Bitwarden had fixed its browser extension to support private window mode in Firefox. This brings a solution to an issue that was first filed in April 2017.
This isn’t a deal-breaker for the majority of users, but some people use the Private browsing mode for protecting their privacy. It can be quite useful to block trackers, and to prevent storing cookies permanently. It is handy for accessing and managing shopping, and banking accounts without worrying about cross-site trackers.
Personally, I prefer using a dedicated container per site or genre (shopping, banking, games, etc) in normal browsing mode. That, combined with uBlock Origin, provides solid security and privacy from cross-site trackers. That’s a different story, let’s focus on Bitwarden.
What was the issue?
Bitwarden’s pop-up panel wouldn’t work in Firefox private windows. Clicking the password manager’s button on the toolbar would display an empty modal, or show an error that it can’t work in private mode. The Chrome version of the add-on wasn’t impacted by the issue. This meant that users couldn’t access their logins, or save new usernames/passwords conveniently, as they could in regular windows.
The founder of Bitwarden pointed the finger of blame at Mozilla, claiming that Firefox did not allow background page communication in private windows, and this was preventing the add-on from functioning in said mode. The password manager’s pop-up panel is unlocked in a normal, non-private window, the contents of which wasn’t accessible in a private window.
Interestingly, the context menu works perfectly in private mode, and so does the hotkey Ctrl + Shift + L. The problem here is that you need to have unlocked the password manager in a normal Firefox window, and switch to the private window in order to access these other options.
So, it is Mozilla’s fault, or is it? Take LastPass for example, or any other password manager extension. Most, if not all of these add-ons, support Firefox’s Private mode. How is that possible if there are restrictions in place?
A member of the Bitwarden team recently mentioned that Bitwarden’s extension would be reworked in order to support Manifest v3. His statement explains that other password managers had been designed in such a way, they could work with the limitations in Firefox, but Bitwarden had to be rewritten to be functional. This refactored version will support Firefox’s Private mode as well.
This basically confirms that it was not a problem caused by Mozilla, and that the way Bitwarden’s extension was written indeed the cause of the issue. In other words, they didn’t bother to fix the concern.
I’m not saying Bitwarden is a bad product, far from it actually, I respect it for the fact that it is an open-source software sans the limitations imposed by the free tiers of its rivals. But the miscommunication from the company isn’t doing them any favors, this is what people call a lack of transparency. They should have, at the very least, acknowledged the issue, and worked on resolving it, instead of blaming others. As a company that offers premium services, it is the only acceptable approach in customer support, otherwise they are going to take their business elsewhere. Bitwarden has promised to keep its community up-to-date on the developments, by hiring a platform and community product manager. It seems like they learned their lesson, which is welcome news.
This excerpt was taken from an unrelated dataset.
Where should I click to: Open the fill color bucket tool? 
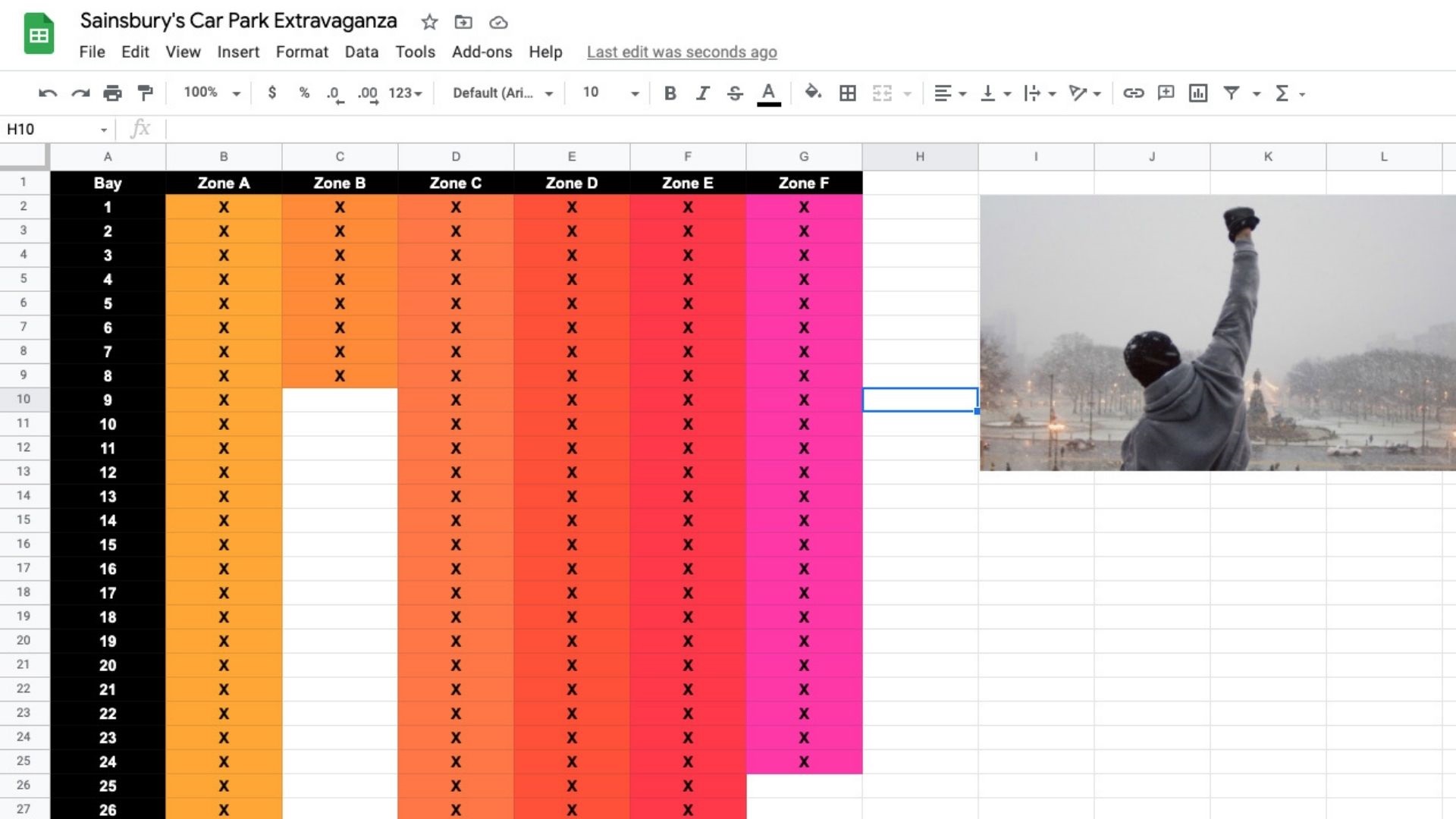813,93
Bitwarden fixes its browser extension to support Firefox private windows
Bitwarden has managed to find a solution for supporting Private mode in Firefox.
The fix is not available for users in the current version of the add-on, v1.56.6. According to a commit made at the password manager’s GitHub, the workaround for private mode is currently being tested, it is expected to be made available in a future update scheduled to roll out in March.
Image courtesy: Bitwarden.
Limitations in Bitwarden’s support for Private Browsing in Firefox
While the workaround is welcome news, it is not without limitations. You need to unlock the vault every time you click the pop-up in private mode. Enabling the add-on’s sidebar circumvents this restriction.
To use PIN unlock, you will need to disable the “Lock with master password on browser restart” option from the settings. As I mentioned earlier, the autofill and right-click menus can be accessed in private mode, but only if you have unlocked the vault in a regular browser window. The extension’s icon will not update to reflect its status. The Biometric unlock and save password prompt are currently being tested for compatibility issues.
It’s good to see that the issue has been finally fixed, even though it took 5 years to arrive at the resolution.